This potato salad is always a hit, even with those folks who say they don’t like potato salad. The addition of dill gives it a fresh flavor. After making the dressing, only add as much as you would like. Sometimes I add all of it and sometimes I want it with less dressing.
A perfect addition to any picnic! Enjoy!
Serves 6 - 8.
Recipe is adapted from Ina Garten's Old-Fashioned Potato Salad.
To cook the potatoes place the unpeeled potatoes in a large pot of water, add 2 Tablespoons of salt and bring to a boil.
Once the water is boiling, turn the heat down. Simmer the potatoes for about 12 to 15 minutes. Check to make sure the potatoes are done before draining in a colander.
Cover the potatoes in the colander with a kitchen towel and let them steam while you make the dressing.
To make the dressing, whisk the mayonnaise, buttermilk, mustards and dill together.
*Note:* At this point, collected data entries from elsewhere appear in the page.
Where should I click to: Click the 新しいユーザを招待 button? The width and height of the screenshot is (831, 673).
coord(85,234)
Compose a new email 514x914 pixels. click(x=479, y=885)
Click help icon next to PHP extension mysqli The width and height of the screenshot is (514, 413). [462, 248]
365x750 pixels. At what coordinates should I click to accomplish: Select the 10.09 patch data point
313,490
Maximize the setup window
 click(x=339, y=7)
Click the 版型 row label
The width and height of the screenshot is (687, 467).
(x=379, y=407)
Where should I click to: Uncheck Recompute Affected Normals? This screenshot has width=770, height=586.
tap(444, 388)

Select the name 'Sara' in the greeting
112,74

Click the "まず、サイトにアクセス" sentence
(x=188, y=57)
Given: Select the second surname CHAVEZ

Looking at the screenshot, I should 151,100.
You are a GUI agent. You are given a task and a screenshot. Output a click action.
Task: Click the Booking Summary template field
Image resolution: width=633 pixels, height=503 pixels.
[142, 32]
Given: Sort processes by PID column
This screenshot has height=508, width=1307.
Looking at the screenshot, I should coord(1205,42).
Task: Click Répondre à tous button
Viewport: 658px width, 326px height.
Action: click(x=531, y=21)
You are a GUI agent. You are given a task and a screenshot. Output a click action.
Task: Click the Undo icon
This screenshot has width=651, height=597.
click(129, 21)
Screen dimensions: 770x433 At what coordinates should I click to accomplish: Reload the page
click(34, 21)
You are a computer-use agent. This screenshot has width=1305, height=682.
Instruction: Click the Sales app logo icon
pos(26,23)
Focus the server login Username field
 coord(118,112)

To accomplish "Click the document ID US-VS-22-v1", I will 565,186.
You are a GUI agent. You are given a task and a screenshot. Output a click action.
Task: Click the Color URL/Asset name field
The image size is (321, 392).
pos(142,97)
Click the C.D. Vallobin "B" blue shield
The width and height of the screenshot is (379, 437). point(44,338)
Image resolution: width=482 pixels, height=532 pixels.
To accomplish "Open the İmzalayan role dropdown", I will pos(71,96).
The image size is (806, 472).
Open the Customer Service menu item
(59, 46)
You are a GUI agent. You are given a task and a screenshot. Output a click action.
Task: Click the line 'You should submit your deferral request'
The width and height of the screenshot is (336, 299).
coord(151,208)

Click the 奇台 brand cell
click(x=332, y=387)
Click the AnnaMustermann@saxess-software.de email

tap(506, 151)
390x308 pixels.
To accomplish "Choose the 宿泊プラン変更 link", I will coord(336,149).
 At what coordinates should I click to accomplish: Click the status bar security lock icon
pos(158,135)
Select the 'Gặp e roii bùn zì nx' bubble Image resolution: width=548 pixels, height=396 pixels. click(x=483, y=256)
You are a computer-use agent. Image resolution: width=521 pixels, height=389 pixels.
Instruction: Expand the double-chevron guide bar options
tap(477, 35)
Cut the potatoes in quarters or in half.
Place the cut potatoes in a large bowl.
While the potatoes are still warm, pour enough dressing over them to moisten.
Add the celery, red onion and salt and pepper to taste.
Gently toss to make sure all ingredients are combined well. Cover and refrigerate. If you have the time, let the salad sit in the frig before serving as the flavors will all blend together.
Serve cold or at room temperature and Enjoy!
Potato Salad is best when made several hours or a day ahead of time. This allows the flavors to fully develop.